Depression may seem straightforward, but there's no one-size-fits-all when it comes to this mood disorder. Depression is complex, highly individualized, and still somewhat unknown. It can be hard to figure out, but knowing how to identify the different types of depression can help you to talk about it, learn how it affects you, and figure out the best way to treat it.

While depression is complex and different for each person, many researchers believe that it has to do with not having enough neurotransmitters in the brain (via Verywell Mind). These chemicals are the messengers of the brain, which help us regulate our moods. When the three main neurotransmitters — dopamine, serotonin, and norepinephrine — are imbalanced, it can contribute to depression. There are many theories about why this happens to some people, like a lack of molecules needed to make the chemicals and not enough receptor sites to receive them. Antidepressant medications have proven to work well in treating this chemical imbalance, although they work differently for everyone, and in some cases, they don't work at all.

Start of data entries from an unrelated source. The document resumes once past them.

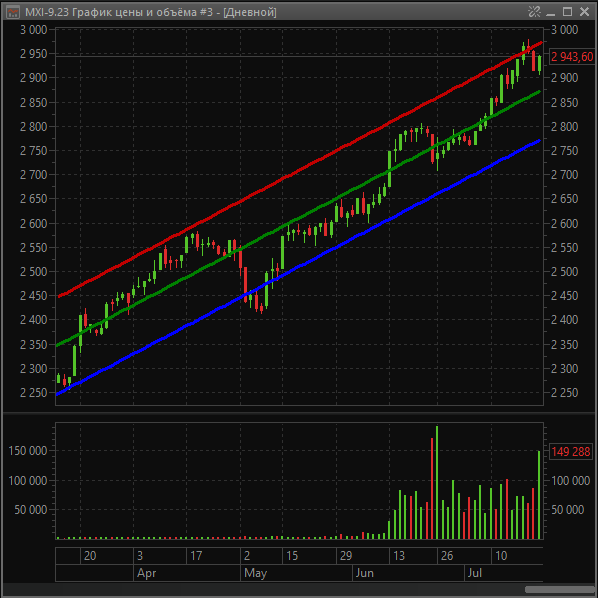Viewport: 598px width, 598px height.
Task: Click the tall red volume bar near 26
Action: coord(432,488)
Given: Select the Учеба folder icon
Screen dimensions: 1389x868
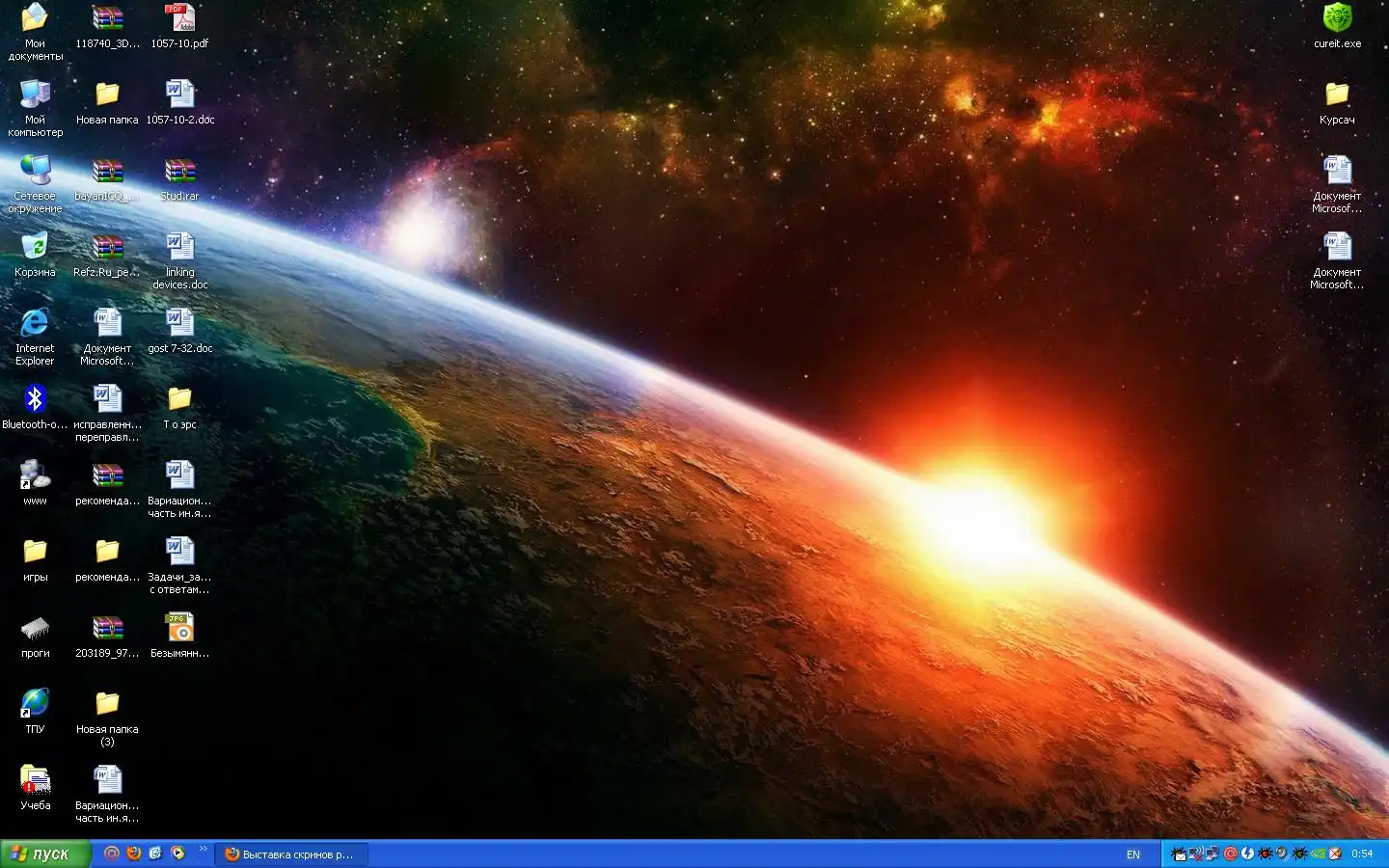Looking at the screenshot, I should [x=35, y=780].
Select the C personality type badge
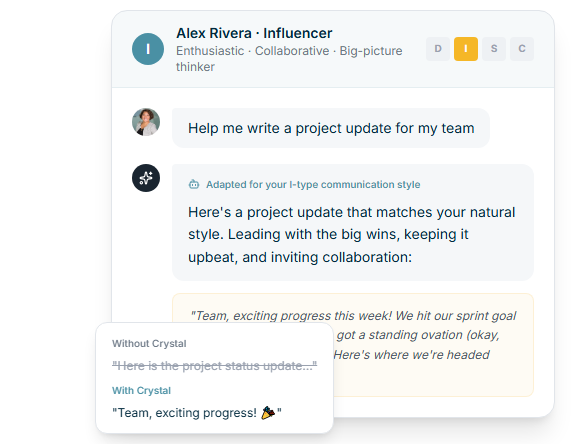This screenshot has width=584, height=444. tap(522, 49)
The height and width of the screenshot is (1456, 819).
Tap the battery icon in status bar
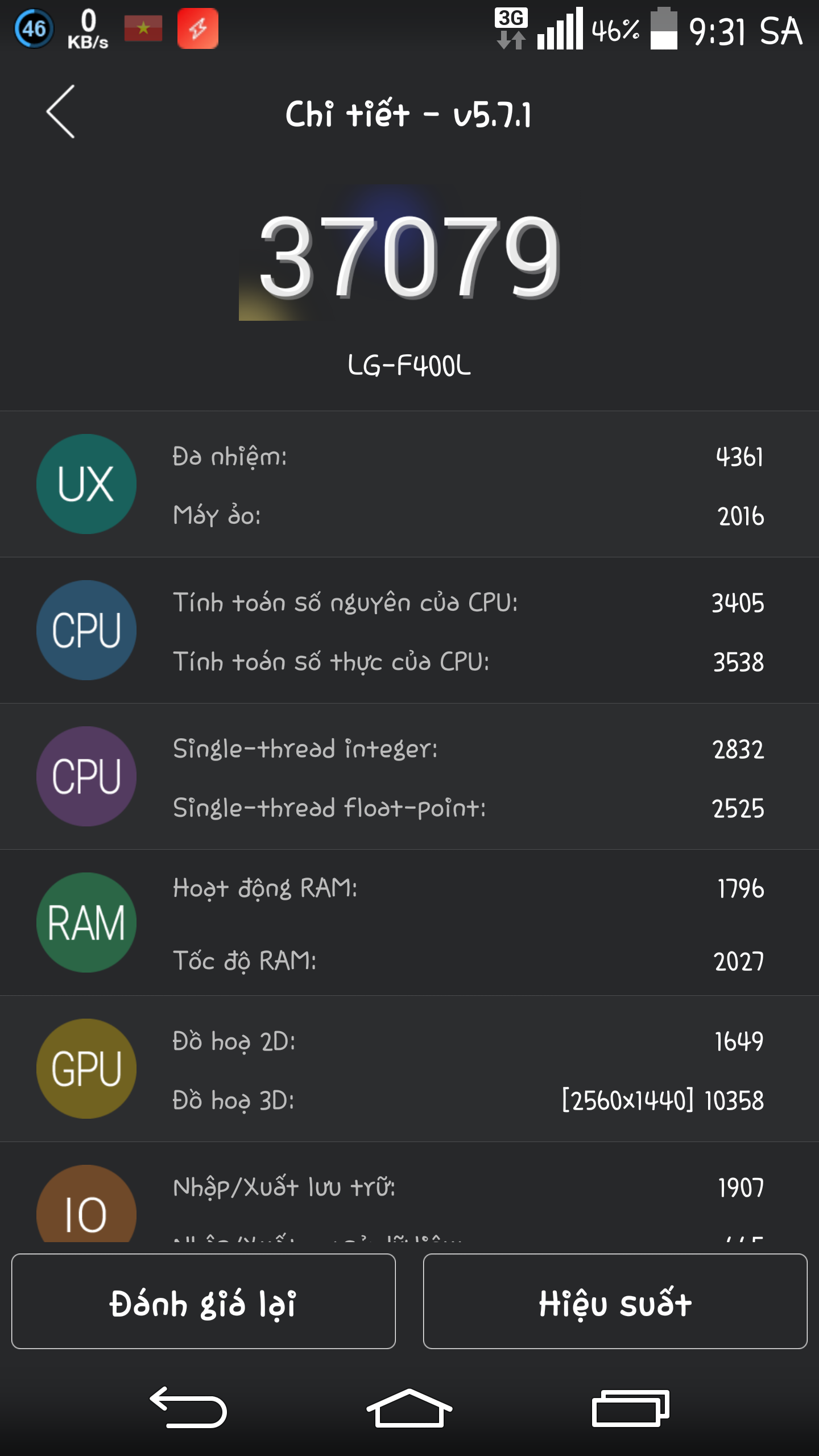pyautogui.click(x=664, y=28)
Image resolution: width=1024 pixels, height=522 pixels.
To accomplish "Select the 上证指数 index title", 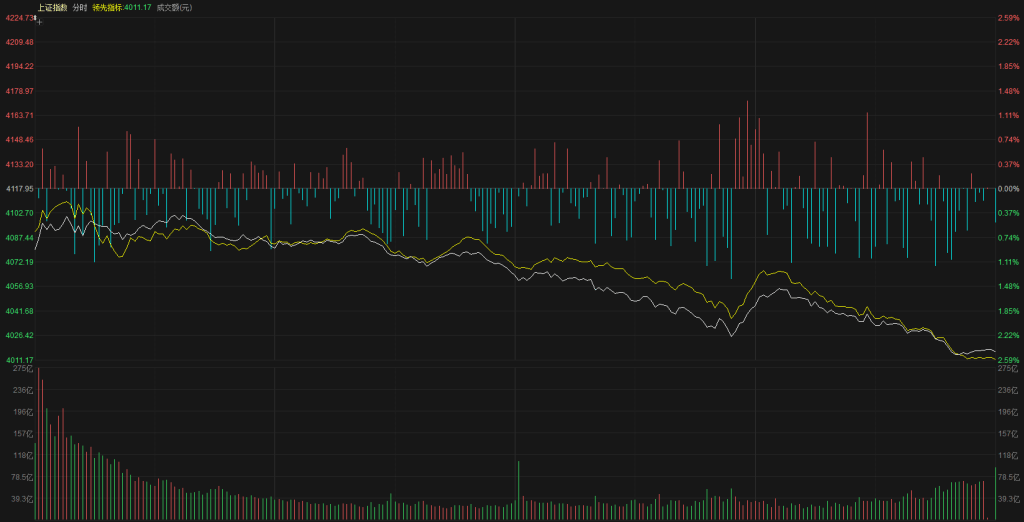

Knowing what to look for in each type

There are many different kinds of depression, which can make it feel even more confusing (via WebMD). One type is major depression, or major depressive disorder. This can show up in a few different ways, but it's generally diagnosed when you experience depressive symptoms, like loss of interest in activities or feeling hopeless on most days for two weeks or longer. If your major depression has lasted for two years or longer, it's considered persistent depressive disorder.

Bipolar disorder is a mood disorder characterized by periods of high energy followed by low phases, which include symptoms of major depression. While symptoms in depressive phases are similar, bipolar disorder is treated differently than depression.

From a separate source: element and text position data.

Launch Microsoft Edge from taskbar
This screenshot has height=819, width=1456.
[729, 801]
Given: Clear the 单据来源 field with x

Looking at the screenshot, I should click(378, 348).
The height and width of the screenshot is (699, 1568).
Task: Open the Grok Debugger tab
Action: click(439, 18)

If you only experience depression during the winter months when the days are short and sunlight is limited, you may be experiencing seasonal affective disorder, or SAD. It typically goes away in spring and summer, but can still be treated with antidepressants.

Women who have premenstrual dysphoric disorder will often experience depression in the days around the start of their period, and can also feel irritable, anxious, and fatigued. Another type of depression that affects women is postpartum depression, a serious condition that affects mothers in the weeks and months after childbirth, leading to major depression.